DependableSystemsLab/LLTFI

Folders and files

NameName
Last commit message
Last commit date

Latest commit

 

History

1,302 Commits
 
 
 
 
 
 
 
 
 
 
 
 
 
 
 
 
 
 
 
 
 
 
 
 
 
 
 
 
 
 
 
 
 
 
 
 
 
 
 
 
 
 
 
 
 
 
 
 
 
 
 
 
 
 
 
 
 
 
 
 
 
 

Repository files navigation

LLTFI

LLTFI (Low-Level Tensor Fault Injector) is a unified SWiFI tool that supports fault injection of both C/C++ programs and ML applications written using high-level frameworks such as TensorFlow and PyTorch. Faults are injected at the LLVM IR level, giving precise control over which instructions and registers are targeted.

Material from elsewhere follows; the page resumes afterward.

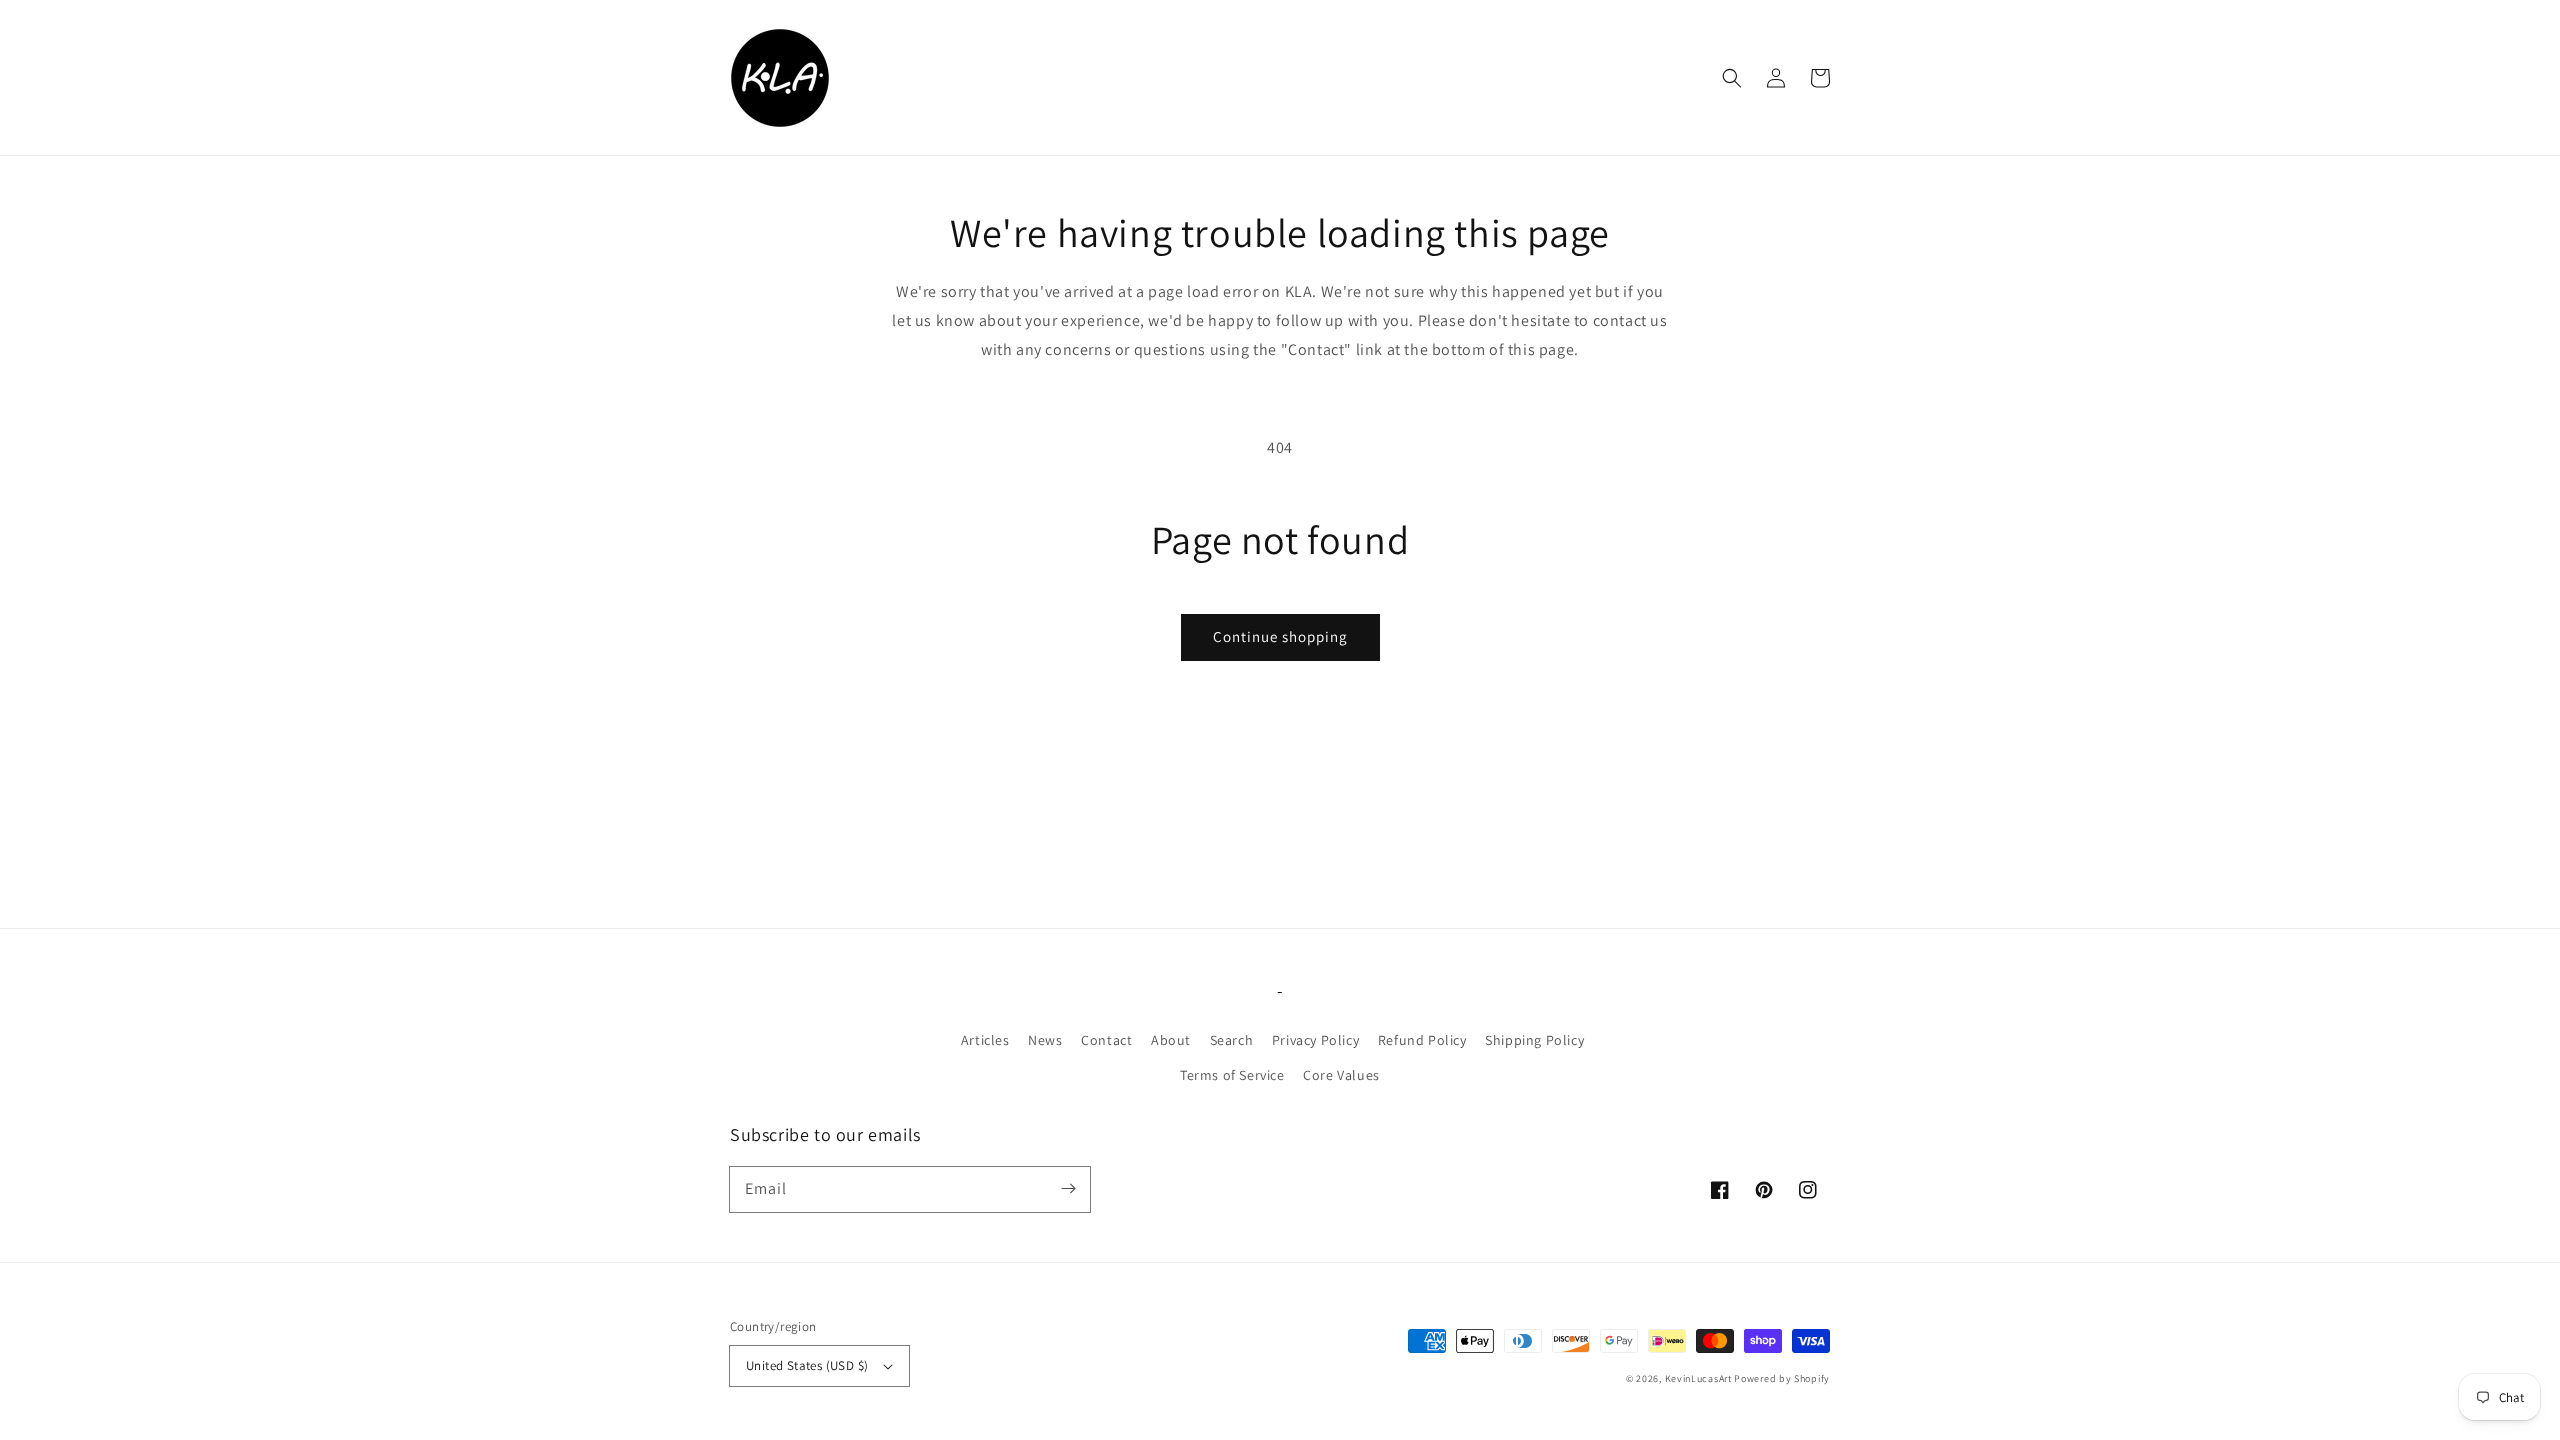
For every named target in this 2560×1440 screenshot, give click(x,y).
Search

LLTFI is built on top of LLFI and is fully backward compatible with it.

For a detailed description of the internal architecture — pass pipeline, selector class hierarchy, hardware/software/ML fault modes, runtime library, and the interface between the compile-time and runtime layers — see architecture.md.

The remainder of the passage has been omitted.